◆ **Required actions**:
a - From the text on refactoring for policymakers, list every word the text gives as an example of the other "re" words likely to come up alongside refactoring.
b - Carry the text on refactoring for policymakers forward from its final sentence, continuing in the same explanatory style.

◆ **Text shown**:
Refactoring for policymakers

Policymakers whose areas of expertise have little or no overlap with software engineering might be at a bit of a disadvantage when the conversation turns to refactoring. That can happen when the matter at hand involves software assets that carry technical debt, because the engineers are likely to argue for resources and time to be set aside for refactoring. Other “re” words are also likely to pop up: restructuring, re-architecting, rewriting, replacing, repairing, retiring, retreating, and re-engineering are examples. Some of these are clear—and clearly unaffordable—but some are less clear. What’s needed is a lucid explanation of refactoring for policymakers.

An LED traffic light
An LED traffic light. This type of signal is more efficient and more cheaply and easily maintained than incandescent signals. But in terms of traffic control, LED signals and incandescent signals are equivalent.

To refactor1 a software asset is to improve its internal structure without altering its external behavior [Fowler 1999]. The improvements usually relate to maintainability or extensibility, and for software, that usually requires improving the readability of its code (for engineers), though it might entail some minor changes of other kinds. Instance by instance, these improvements are usually small in scale. Even so, a refactoring effort might involve small changes throughout the entire asset or throughout an entire suite of assets.

Although we usually regard refactoring as a software-related activity, refactoring, like technical debt, is a concept that can apply to any technological asset. To render the refactoring concept useful for assets other than software, we must be a bit more precise about the effects of the changes involved in refactoring.

◆ **Supplied material**:
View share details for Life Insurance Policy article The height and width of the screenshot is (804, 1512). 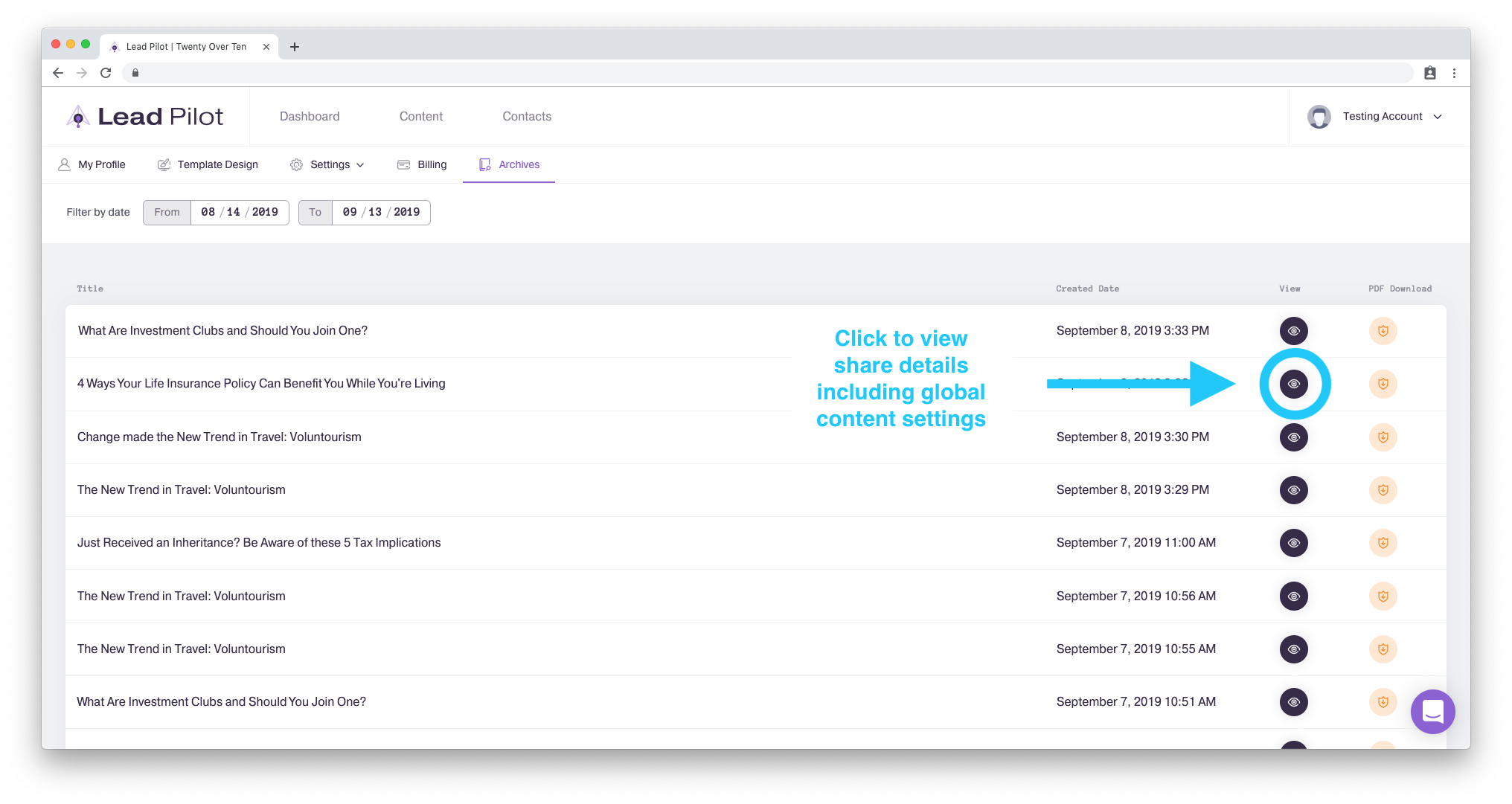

◆ **Outputs in order**:
a - restructuring, re-architecting, rewriting, replacing, repairing, retiring, retreating, re-engineering

b -
A more general definition of refactoring

Refactoring an asset inherently changes that asset; what distinguishes refactoring from other kinds of changes is the observability of the changes. For the definition of refactoring used in software engineering, the changes are observable only to the software engineers who maintain or enhance the asset.

Here’s a definition of refactoring that’s somewhat more widely applicable:

To refactor a technological asset is to apply a series of small, behavior-preserving changes to improve the structure of the asset in ways that have effects that aren’t ordinarily observable externally. When effects are observable externally, they’re very specific, usually related to attributes such as quality and usability.

For example, after a municipality replaces incandescent traffic lights with LED traffic lights, there’s no effect on traffic control. To the untrained eye, or to the trained eye that’s otherwise preoccupied, the change isn’t noticeable. But those responsible for signal maintenance or for monitoring operating costs will notice significant advantages. With respect to traffic flow, we can therefore regard the change to LED traffic lights as a refactoring of the traffic control system.

Refactoring in manufactured consumer items can be more difficult to recognize, because the useful life of the item so often ends while the item is still in the hands of the consumer. For example, we might ask how to refactor a certain subassembly of an automobile that’s already in service. Some writers have identified the vehicle recall as a kind of refactoring [Shroyer 2016]. But I prefer to regard successive models of manufactured items as containing refactorings of earlier models.

For example, in robot vacuum cleaners, the iRobot Roomba is now available in a ninth-generation “series,” though the exact number of the generations depends on what one counts as first-generation. In laptop computers, most manufacturers’ offerings do change from one model to the next version of that model. Some of these changes are more significant than what we might consider to be refactoring, such as Apple’s removal of the MagSafe power connector [Spence 2018]. For laptops, more likely to be a refactoring would be a change to a slightly more efficient internal fan.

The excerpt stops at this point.